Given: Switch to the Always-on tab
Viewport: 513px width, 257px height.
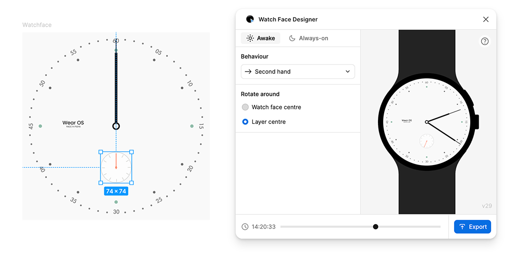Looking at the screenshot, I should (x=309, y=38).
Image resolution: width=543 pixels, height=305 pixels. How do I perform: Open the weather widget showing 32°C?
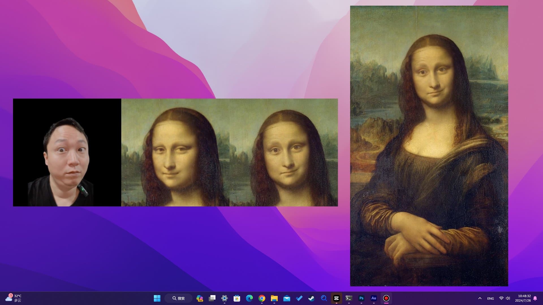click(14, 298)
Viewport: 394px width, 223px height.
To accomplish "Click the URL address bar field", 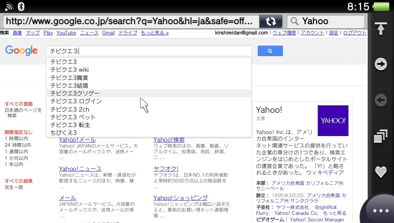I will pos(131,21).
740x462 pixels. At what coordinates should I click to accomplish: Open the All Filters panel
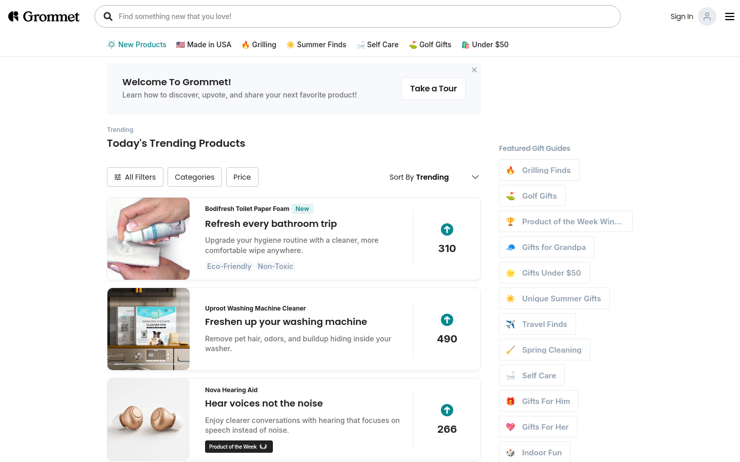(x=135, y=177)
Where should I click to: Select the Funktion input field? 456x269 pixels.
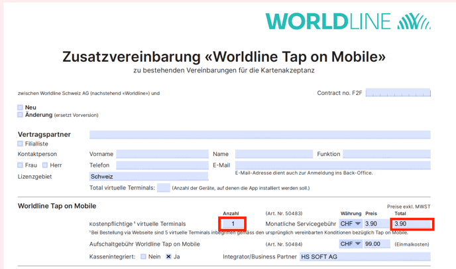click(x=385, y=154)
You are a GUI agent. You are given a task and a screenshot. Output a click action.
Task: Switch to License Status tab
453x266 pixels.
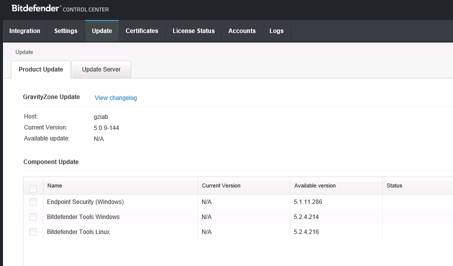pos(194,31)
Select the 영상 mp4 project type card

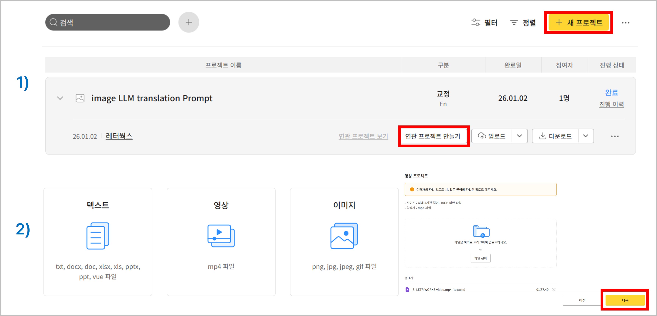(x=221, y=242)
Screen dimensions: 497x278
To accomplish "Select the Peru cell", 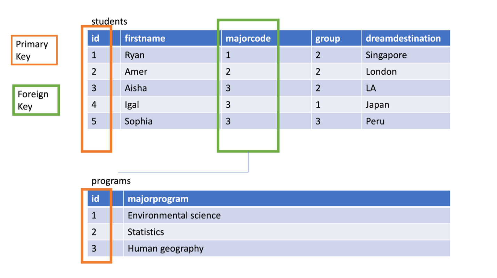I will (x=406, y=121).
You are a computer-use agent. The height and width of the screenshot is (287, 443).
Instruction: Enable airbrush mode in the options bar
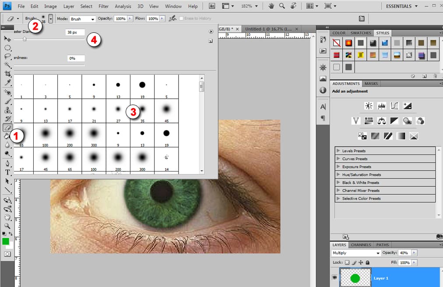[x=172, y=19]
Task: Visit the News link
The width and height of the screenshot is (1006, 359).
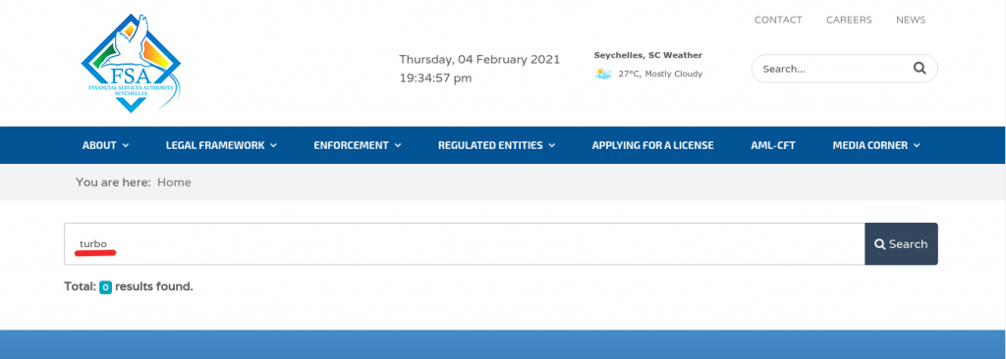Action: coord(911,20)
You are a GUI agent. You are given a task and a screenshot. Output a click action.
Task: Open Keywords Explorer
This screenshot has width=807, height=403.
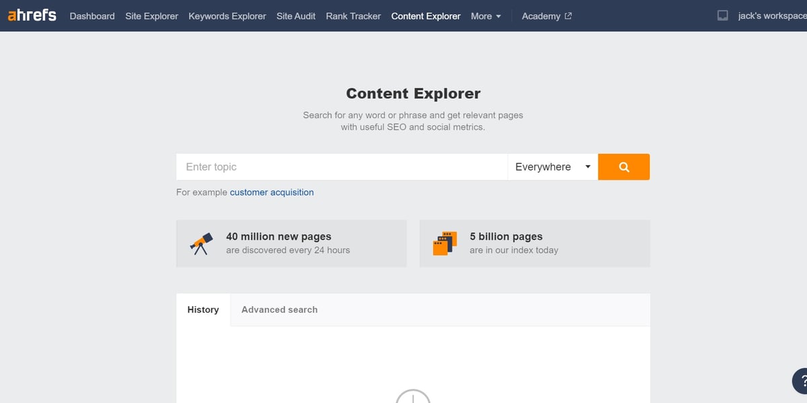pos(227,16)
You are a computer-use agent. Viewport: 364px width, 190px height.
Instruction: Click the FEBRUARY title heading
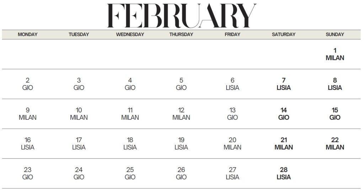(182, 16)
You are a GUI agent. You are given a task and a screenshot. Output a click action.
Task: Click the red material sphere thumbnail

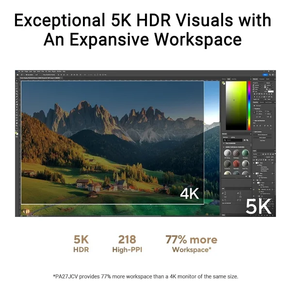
——————————
PROBLEM TO SOLVE - Copy out everything from the line containing "Task: Visit the News link" down to the end of the lines above, word for word. Leave the pictures out.

SOLUTION BELOW -
Task: Visit the News link
The width and height of the screenshot is (1006, 359).
Action: coord(911,20)
You are a GUI agent. You are given a task and a screenshot. Output a click action.
Task: Open Keywords Explorer
This screenshot has width=807, height=403.
pos(227,16)
You are a computer-use agent. Viewport: 364px width, 190px height.
Instruction: Click the FEBRUARY title heading
(182, 16)
You are a GUI agent. You are given a task and a screenshot. Output a click action.
Task: Click the red material sphere thumbnail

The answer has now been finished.